For the federal fiscal year beginning Oct. 1, 2015, President Barack Obama has requested a $6.5 billion budget for the U.S. Forest Service. This includes $700 million of mandatory funding and a new proposal for $850 million to supplement fire suppression costs.

Without these two items, the president’s request is $4.9 billion, $130 million less than the amount appropriated for the current fiscal year.

The request for overall management of the national forest system is $1.6 billion, an increase of nearly $154 million. Wildfire management, the largest portion of the Forest Service budget, would increase $20 million to a total of $2.4 billion. This does not include a separate request of $850 million for the expenses of the largest and most costly fires.

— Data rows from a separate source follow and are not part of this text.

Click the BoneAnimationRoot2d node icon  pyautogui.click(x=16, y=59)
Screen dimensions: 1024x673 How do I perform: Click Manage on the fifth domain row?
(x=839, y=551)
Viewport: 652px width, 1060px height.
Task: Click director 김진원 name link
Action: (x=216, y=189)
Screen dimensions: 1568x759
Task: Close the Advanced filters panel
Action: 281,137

“The budget again proposes a new approach to wildland fire suppression. It will treat severe wildfires like other natural disasters that can draw on emergency funding rather than raiding other critical programs, like forest restoration and management, research and other activities that help manage our forests and reduce future catastrophic wildfire,” said Agricultural Secretary Tom Vilsack in a press release.

The fire management costs — both preparedness and suppression — have outgrown the remainder of the Forest Service’s budget for more than a decade. Currently, these funds are more than 50 percent of the agency’s budget compared to less than 15 percent in the 1990s.

During a year when fire costs exceeded the appropriated levels, the Forest Service must borrow funds from other parts of its budget. Since 2000, this has happened every year but two. In the worst fire years, the transfer can amount to more than $500 million.

Then the agency must request congressional approval for supplemental funding to restore the money for its original purpose. This does not always occur; consequently, for several years, the Forest Service has been proposing alternatives to provide the emergency fire funding without disrupting its other programs.

“It is subsuming the agency’s budget and jeopardizing our ability to successfully implement our full mission,” the agency said in its budget justification.

The largest fires (about 1 percent of fires) consume nearly 30 percent of the suppression costs. This year, the Forest Service has included $795 million within its suppression budget for the 70 percent of its 10-year average suppression expenses attributable to 99 percent of all fires.

The costs for the most expensive fires, or 30 percent of suppression expenses, are requested as a special appropriation, which is called the “Suppression Cap Adjustment.”

If this funding is approved, the agency believes its budget will become more stable. Access to these funds will be limited and require a declaration from the secretary of agriculture that one of several conditions has occurred and consequently, these monies are needed.

Two of the proposed conditions are a fire greater than 1,000 acres or a fire within 10 miles of a major urban area.

Despite a slight reduction to the total preparedness funding, the Forest Service said it expects to continue to implement its strategy to replace its airtankers. The proposed funding will allow the use of up to 21 airtankers; at least 15 will be next-generation airtankers.

Also, the agency is moving forward with the program to transfer seven C-130H aircraft from the U.S. Coast Guard to the Forest Service. Before the transfer is completed, the U.S. Air Force will retrofit them and install a retardant delivery system. One C-130H airtanker may be available for missions in FY 2015.

Neither the capital improvement nor land acquisition budget propose any major projects in the San Jacinto Ranger District.